Le Liban : une lutte d’influence.

« […] ce n’est pas qu’une affaire interne » déclare la communauté maronite quand elle évoque le vide présidentiel prolongé[2]. En effet, l’Iran et l’Arabie Saoudite ont fait du Liban un objet de lutte d’influence. L’Iran chiite soutient le Hezbollah tandis que le royaume saoudien sunnite est proche du Mouvement du 14 Mars, qui regroupe les antis Bachar El Assad. Les deux puissances régionales cherchent à intégrer le Liban dans leur zone d’influence afin d’imposer leur vision au Moyen-Orient. Un affrontement diplomatique fort qui empêche aussi une sortie de crise au Liban.
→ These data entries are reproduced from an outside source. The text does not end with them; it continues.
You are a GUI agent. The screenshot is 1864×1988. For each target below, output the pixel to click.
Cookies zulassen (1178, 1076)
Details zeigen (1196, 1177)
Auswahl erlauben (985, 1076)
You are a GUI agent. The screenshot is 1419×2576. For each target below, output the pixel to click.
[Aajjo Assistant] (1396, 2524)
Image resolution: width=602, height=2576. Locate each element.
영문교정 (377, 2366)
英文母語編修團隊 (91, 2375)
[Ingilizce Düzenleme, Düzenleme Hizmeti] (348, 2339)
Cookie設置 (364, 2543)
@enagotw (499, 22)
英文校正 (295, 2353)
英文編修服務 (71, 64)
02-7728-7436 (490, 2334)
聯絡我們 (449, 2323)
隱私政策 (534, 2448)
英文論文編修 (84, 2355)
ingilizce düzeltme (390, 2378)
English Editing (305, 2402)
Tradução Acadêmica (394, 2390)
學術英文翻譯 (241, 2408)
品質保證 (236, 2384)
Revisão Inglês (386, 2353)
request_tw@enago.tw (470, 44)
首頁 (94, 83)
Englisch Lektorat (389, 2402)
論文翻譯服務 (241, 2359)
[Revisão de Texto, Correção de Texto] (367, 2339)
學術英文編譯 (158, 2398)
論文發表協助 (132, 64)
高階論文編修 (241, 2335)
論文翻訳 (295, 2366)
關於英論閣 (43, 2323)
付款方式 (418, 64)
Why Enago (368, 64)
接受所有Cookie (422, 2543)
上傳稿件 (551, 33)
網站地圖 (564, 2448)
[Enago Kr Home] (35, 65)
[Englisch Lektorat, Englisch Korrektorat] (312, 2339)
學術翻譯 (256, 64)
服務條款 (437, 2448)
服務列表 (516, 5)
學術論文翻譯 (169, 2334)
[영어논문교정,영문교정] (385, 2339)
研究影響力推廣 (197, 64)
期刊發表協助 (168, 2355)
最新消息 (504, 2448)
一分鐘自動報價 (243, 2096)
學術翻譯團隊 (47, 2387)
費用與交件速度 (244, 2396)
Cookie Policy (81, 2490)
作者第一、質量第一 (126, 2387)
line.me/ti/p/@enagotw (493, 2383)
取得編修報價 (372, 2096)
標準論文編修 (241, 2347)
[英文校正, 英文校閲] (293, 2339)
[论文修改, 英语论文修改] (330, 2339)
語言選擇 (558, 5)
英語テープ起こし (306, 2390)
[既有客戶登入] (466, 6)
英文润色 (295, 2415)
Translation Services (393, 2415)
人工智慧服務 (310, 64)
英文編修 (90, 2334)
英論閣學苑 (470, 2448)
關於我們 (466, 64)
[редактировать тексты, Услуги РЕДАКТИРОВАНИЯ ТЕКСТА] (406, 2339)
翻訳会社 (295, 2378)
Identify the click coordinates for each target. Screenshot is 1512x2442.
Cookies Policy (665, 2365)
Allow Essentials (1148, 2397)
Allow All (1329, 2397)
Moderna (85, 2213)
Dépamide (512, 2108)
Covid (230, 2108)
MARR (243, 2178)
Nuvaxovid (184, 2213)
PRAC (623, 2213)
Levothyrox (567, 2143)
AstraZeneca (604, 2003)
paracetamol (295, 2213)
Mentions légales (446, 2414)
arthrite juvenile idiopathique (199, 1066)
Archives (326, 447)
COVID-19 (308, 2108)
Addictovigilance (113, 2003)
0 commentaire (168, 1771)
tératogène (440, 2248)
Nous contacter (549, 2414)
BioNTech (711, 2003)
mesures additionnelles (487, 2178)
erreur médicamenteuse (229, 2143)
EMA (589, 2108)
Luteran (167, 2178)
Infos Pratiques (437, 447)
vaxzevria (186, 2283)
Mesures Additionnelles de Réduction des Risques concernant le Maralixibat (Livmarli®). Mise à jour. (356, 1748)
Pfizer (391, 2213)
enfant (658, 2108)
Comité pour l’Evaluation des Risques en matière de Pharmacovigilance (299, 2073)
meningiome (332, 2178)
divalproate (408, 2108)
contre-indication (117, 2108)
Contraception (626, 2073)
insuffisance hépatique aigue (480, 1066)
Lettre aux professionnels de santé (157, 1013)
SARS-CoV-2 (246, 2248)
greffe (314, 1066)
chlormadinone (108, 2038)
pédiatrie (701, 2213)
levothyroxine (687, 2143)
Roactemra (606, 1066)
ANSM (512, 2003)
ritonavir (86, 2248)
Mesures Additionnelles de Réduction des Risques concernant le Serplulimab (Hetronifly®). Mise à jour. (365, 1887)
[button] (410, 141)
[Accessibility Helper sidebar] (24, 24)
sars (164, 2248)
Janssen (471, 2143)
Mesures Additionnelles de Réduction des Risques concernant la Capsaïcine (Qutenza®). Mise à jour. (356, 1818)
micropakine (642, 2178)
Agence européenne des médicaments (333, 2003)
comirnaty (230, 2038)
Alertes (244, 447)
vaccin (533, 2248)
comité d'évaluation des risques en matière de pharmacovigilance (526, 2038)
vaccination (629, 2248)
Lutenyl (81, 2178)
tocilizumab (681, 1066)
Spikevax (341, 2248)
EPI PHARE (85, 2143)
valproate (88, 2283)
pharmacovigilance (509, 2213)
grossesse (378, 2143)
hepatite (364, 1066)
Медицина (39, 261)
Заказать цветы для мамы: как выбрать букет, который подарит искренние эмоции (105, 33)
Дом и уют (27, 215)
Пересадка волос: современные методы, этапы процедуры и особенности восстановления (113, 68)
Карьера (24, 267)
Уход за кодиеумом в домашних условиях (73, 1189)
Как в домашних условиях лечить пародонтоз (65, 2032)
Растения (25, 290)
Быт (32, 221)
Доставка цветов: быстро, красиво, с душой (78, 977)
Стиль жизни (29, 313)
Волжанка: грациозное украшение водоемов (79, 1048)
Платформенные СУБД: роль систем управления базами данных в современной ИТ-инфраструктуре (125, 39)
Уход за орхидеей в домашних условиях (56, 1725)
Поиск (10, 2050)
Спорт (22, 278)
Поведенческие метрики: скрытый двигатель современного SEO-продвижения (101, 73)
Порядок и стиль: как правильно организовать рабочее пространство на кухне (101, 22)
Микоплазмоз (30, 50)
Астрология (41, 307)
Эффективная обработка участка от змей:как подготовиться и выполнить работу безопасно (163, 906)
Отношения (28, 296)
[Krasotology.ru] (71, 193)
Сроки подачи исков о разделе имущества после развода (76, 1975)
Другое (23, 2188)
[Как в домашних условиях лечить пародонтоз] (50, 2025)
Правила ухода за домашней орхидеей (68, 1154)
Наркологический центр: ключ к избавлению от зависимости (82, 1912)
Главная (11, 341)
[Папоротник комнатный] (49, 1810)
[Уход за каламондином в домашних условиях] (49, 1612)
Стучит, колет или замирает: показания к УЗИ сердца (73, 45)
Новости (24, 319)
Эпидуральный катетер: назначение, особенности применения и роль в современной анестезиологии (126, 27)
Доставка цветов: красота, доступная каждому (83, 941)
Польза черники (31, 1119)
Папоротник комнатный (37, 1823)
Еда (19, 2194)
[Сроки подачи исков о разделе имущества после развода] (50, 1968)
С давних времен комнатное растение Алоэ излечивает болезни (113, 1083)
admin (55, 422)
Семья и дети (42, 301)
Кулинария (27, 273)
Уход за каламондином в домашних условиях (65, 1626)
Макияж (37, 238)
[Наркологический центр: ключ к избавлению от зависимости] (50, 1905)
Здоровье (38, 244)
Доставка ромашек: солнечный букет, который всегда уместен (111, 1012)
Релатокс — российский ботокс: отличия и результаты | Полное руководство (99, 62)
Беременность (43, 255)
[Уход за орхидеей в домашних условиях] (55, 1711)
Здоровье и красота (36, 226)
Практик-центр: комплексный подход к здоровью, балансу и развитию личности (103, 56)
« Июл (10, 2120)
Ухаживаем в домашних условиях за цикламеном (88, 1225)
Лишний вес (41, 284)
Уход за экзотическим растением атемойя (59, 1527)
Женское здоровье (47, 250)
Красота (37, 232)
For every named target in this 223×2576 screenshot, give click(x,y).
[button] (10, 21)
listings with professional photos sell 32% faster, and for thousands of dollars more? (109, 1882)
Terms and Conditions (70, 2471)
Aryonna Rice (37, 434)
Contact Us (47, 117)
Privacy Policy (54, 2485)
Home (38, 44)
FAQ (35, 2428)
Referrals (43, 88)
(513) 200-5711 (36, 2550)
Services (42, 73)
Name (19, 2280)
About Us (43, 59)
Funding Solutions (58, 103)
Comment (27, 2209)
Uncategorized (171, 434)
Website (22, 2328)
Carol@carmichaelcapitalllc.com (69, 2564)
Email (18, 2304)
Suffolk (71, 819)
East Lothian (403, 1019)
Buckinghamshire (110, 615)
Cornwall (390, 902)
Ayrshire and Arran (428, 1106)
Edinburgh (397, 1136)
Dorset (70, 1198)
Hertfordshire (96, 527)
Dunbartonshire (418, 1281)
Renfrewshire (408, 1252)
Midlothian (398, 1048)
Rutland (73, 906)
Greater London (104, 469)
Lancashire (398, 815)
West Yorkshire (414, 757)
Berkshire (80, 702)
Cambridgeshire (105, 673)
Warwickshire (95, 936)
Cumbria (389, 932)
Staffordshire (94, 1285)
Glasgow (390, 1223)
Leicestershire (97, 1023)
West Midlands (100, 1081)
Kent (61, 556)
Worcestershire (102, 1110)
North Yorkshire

L’Iran ne compte pas perdre pied dans un pays où la République Islamique d’Iran a cherché à s’installer depuis la Révolution en 1979. L’Arabie Saoudite quand a elle veut empêcher l’Iran de s’imposer au Liban. Pour certains, ceci s’explique par la peur d’un « arc chiite » allant du Pakistan à la mer méditerranée et qui pourrait affaiblir le pouvoir sunnite dans la région. Ce jeu géopolitique ne laisse donc aucun espoir d’une solution rapide à la crise présidentielle libanaise.

Après 388 jours sans président, il semble que le Liban peut trouver une solution. Mais pas avant plusieurs mois. Les puissances régionales, la crise syrienne, ainsi que les différents internes empêchent le retour d’un chrétien maronite sur une place qui lui est constitutionnellement garantie.

François VOUTIER

[1] Au minimum, les deux tiers des députés libanais, soit 86 sur 128, doivent être présent pour qu’un vote puisse se tenir.

[2] Marie Malzac, « La diplomatie vaticane au Liban », dans Famille Chrétienne, n°1952 (du 13 au 19 juin 2015), Paris, Edifa, p.24.